I'm starting to migrate a few applications to Amazon Web Services. My applications are Python/Django apps, running over MySQL.
I plan on using EC2 and EBS for starters.
I'm looking for a few things:
A good step-by-step tutorial explaining how to deploy Django on AWS. I've looked around, but most tutorials are from 2 years ago, so I'm worried they're outdated.
I'm trying to understand, with which AMI should I start? I know there's a BitNami AMI that comes preconfigured with Django goodiness, but I've seen a lot of other sources say you should start with a basic (clean) linux box and install everything yourself. Why?
Are there any other important things I should be thinking about? I have very little sysadmining experience (the apps are currently on WebFaction), so I'm not sure what I should be thinking about.
A few extra points:
Thanks!
There is nothing "special" with EC2 here. It just provides bare (or generally preconfigured from custom AMI) system instance - you have access to whole virtualized system, so you can safely break things on your own. Think about it as a specific VPS.

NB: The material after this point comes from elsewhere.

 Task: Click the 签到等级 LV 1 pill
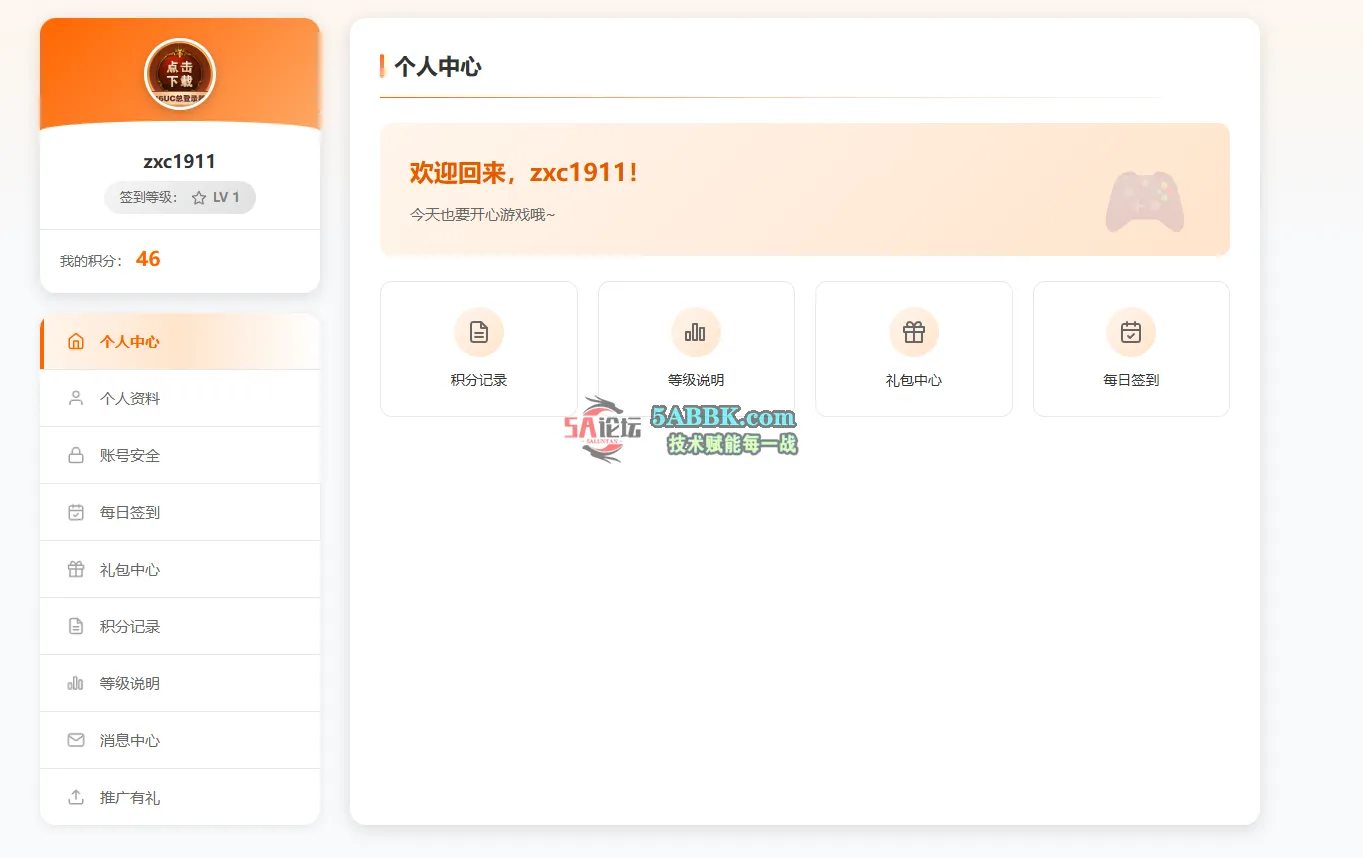point(180,197)
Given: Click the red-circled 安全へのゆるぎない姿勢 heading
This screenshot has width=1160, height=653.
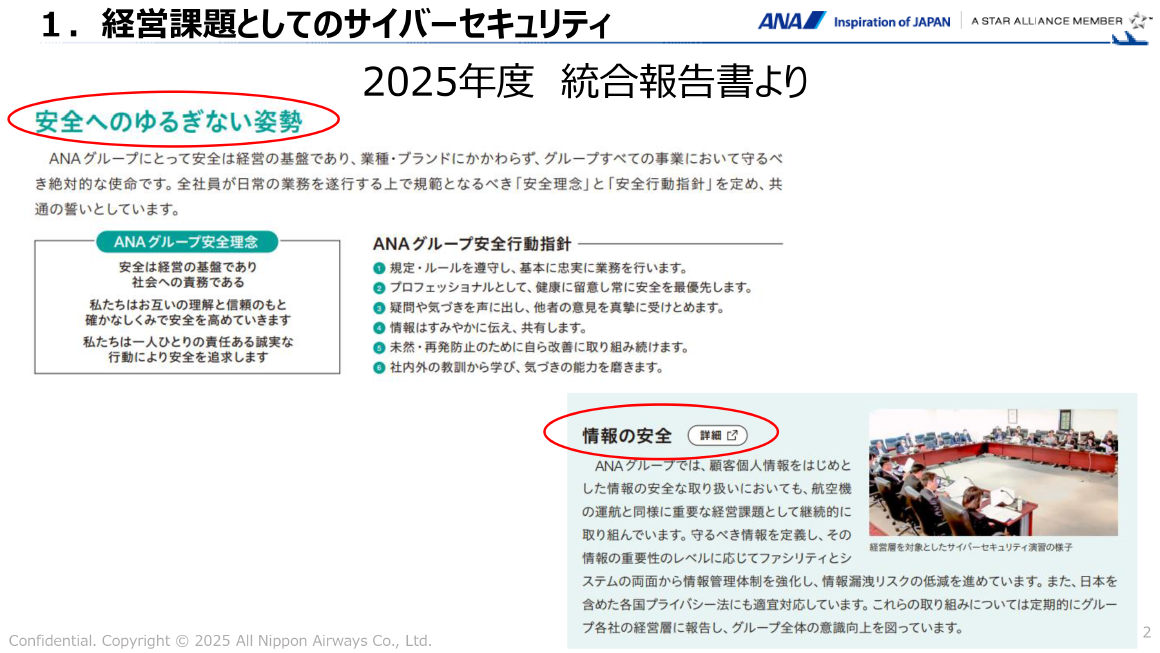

You have to prepare deployment by yourself, which is not so difficult - just follow the documentation. I'd advice to run with basic linux distro and add needed stuff than to rely on some preconfigured image. As for you questions:
You need to do two things: setup your instance (accounts, needed software, other custom setup, so some linux administration guide should be handy) and prepare django app deployment (deploy python code, hook up to web server). For the latter, general deployment instructions for django can be applied here ( http://docs.djangoproject.com/en/dev/howto/deployment/ ).

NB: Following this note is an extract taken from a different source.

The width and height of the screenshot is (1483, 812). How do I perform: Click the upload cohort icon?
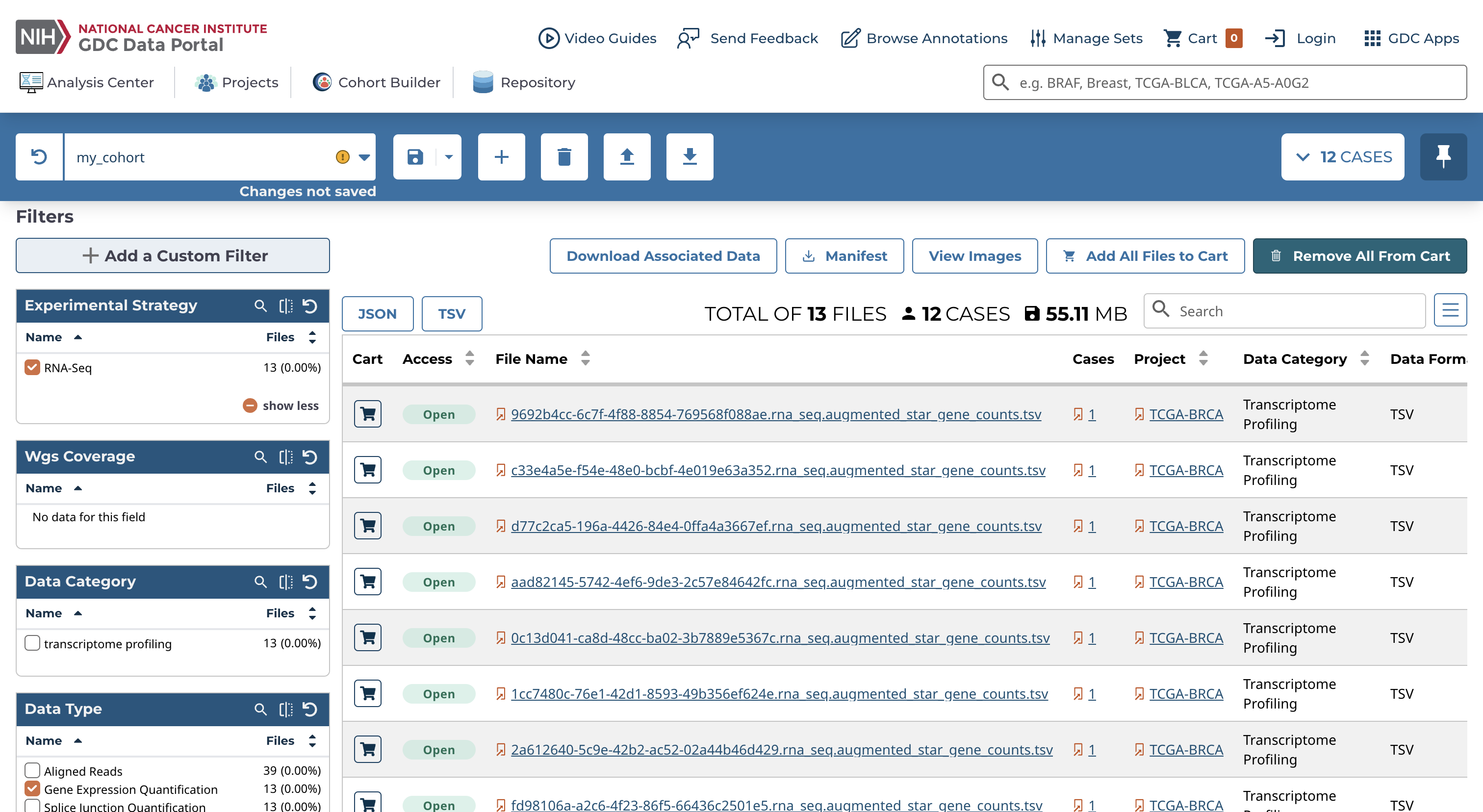point(626,156)
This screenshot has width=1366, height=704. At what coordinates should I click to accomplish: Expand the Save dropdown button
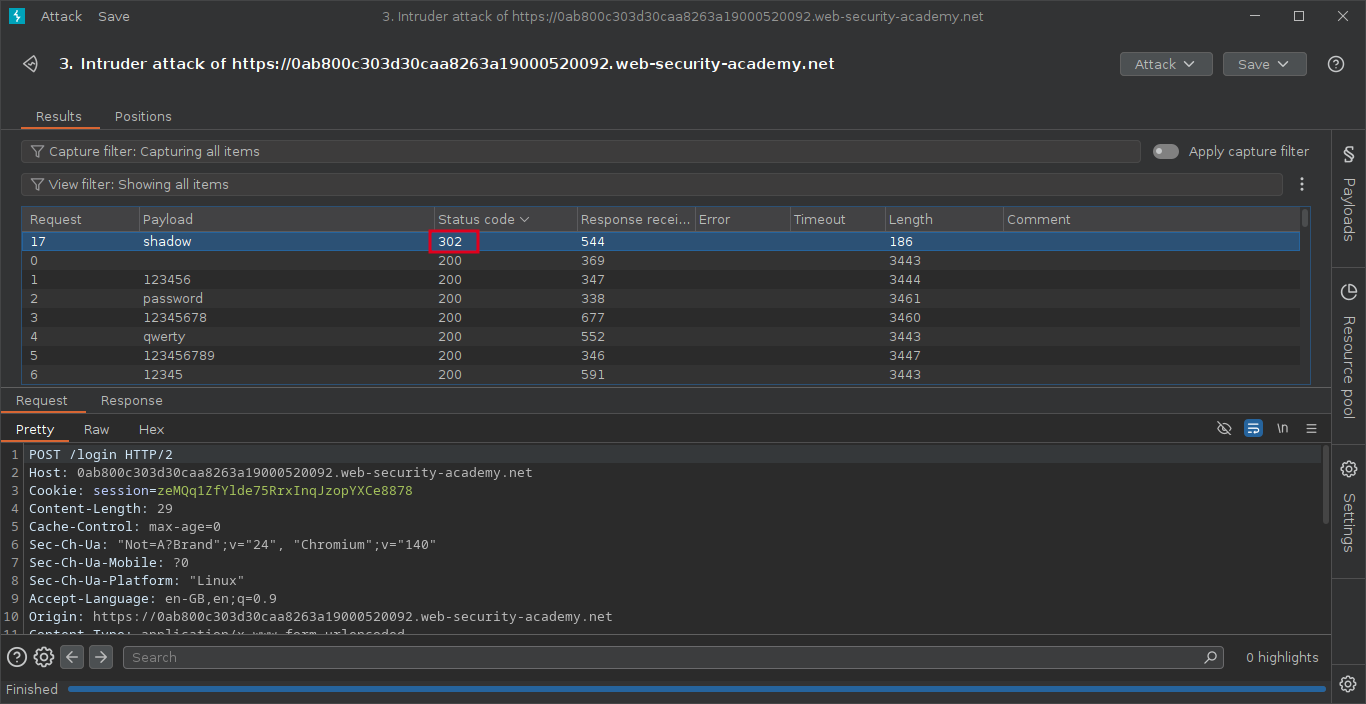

Start with AMI with your favorite linux distro, and then add necessary software from it's repository.
Mount and use EBS as soon as possible for all your data. When rebooted, EC2 instance will wipe out all it's data, so be prepared for this. Do system snapshots to AMI to have quick recovery on failure.
Yes, you can deploy several applications on one instance, but mind that EC2 instance is virtualized (with quite high "virtualization tax" imo, especially for smaller instances), so you might run into general performance problems. Assume that you'd need migrate to bigger instance/multiple instances after some time.
Virtualenv should be your default deployment tool. Yes, you can use it here too.